Dear young girl on Instagram,
I know you think you’ve grown up so much. I know the photos of you from last year seem barely recognizable to the 5 inch taller, more mature person you are today. And it’s true. But, sweetie, there’s still growing to do. You don’t need to be all grown up yet. You don’t need to be like the teenagers on TV – you will never need to be like the teenagers on TV. You don’t need to be anything but a person who tries to be brave and kind and love herself and others. That’s really enough of a burden, don’t you think? And dear God, you don’t need to tweet that or add it as a quote under your selfie. Please, no.
When I see your posts, I worry. I scroll through drinks being had and kisses being shared, but yours makes me stop. You’re barely out of elementary school, lamenting the single life. Beautiful, you don’t need a guy. You will never need a guy. You might want a boyfriend, and that’s okay, but you’re still learning so much about yourself and who you are and what you value – put that first. Your body and heart are both changing, I think, and you need to let them grow. Get comfortable doing cartwheels and handstands with your longer legs first, and maybe then you can send your heart tumbling.

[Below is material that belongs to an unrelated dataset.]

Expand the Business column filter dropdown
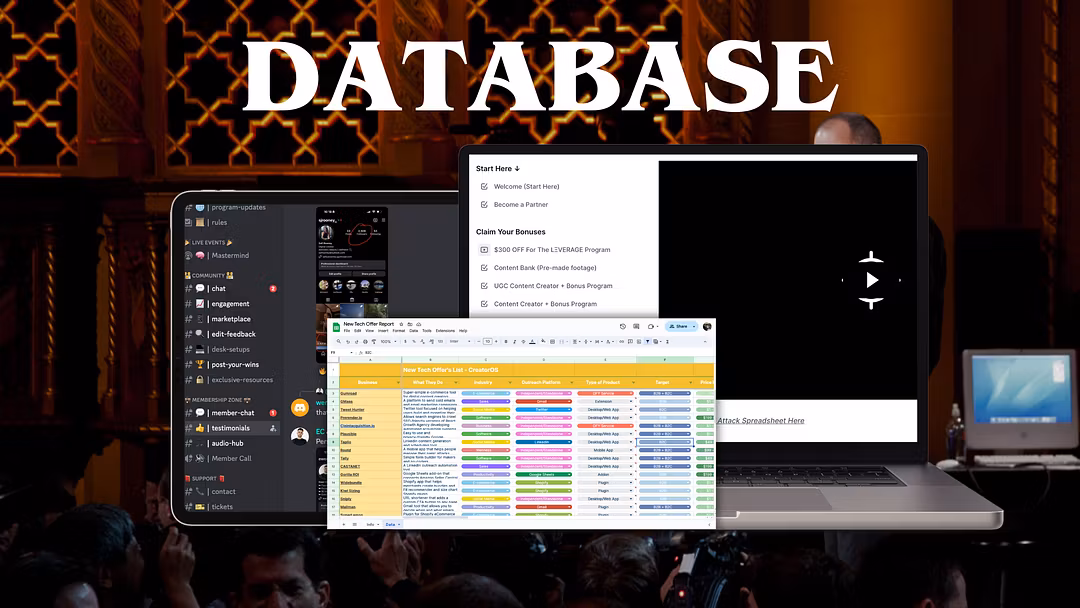pos(396,382)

And another thing. The makeup. No one expects you to wear makeup yet. Your classmates are all self-conscious and paying very little attention to your bare skin anyway. For the most part, they just don’t care. (That includes the guys. They probably don’t know what mascara is anyway.) I get it if you want a little foundation in high school, but wait for now. Women spend thousands in the cosmetic industry, please don’t start it yet. You need to be happy with the eyelashes and rosy cheeks that you have before you go and try to make them better. They’re fine and young and they make you you. Let them be.
And remember when I said to focus on being brave and kind and loving? That includes online. You don’t need to say Jill is “the best friend ever and the only friend I need in my life” after your fight with Jane. You don’t need to post about stellar pool parties that other girls weren’t invited to. You just don’t. Hearts are so fragile and you guys are still young. I know you don’t want to hear it, but I’m right. Keep in mind that you never know how someone will read something. They can make it sound jealous or angry or mean, and it will be your words that will be blamed. Don’t give them anything to be hurt by. Be kind.
Finally, sweetie, don’t apologize for what makes you smile. If you choose to share a picture, there’s a reason it’s important enough to you to put up there. Don’t apologize for posting twice in a day or qualifying it with #nofilter. Let it speak for itself. Add your caption, free of apologies or self-deprecation and let it be. I worry when little ones apologize for taking up space on a news feed, because women are always apologizing for taking up space in the world and trying to be small and inconspicuous. They try not to get in the way or interrupt a man or bother him with their problems, and I don’t want that story to be yours. I hope you want something better for yourself, too.
Good luck out there. Be kind, make good choices and ask for help when you need it. There’s still more growing and learning to do for all of us.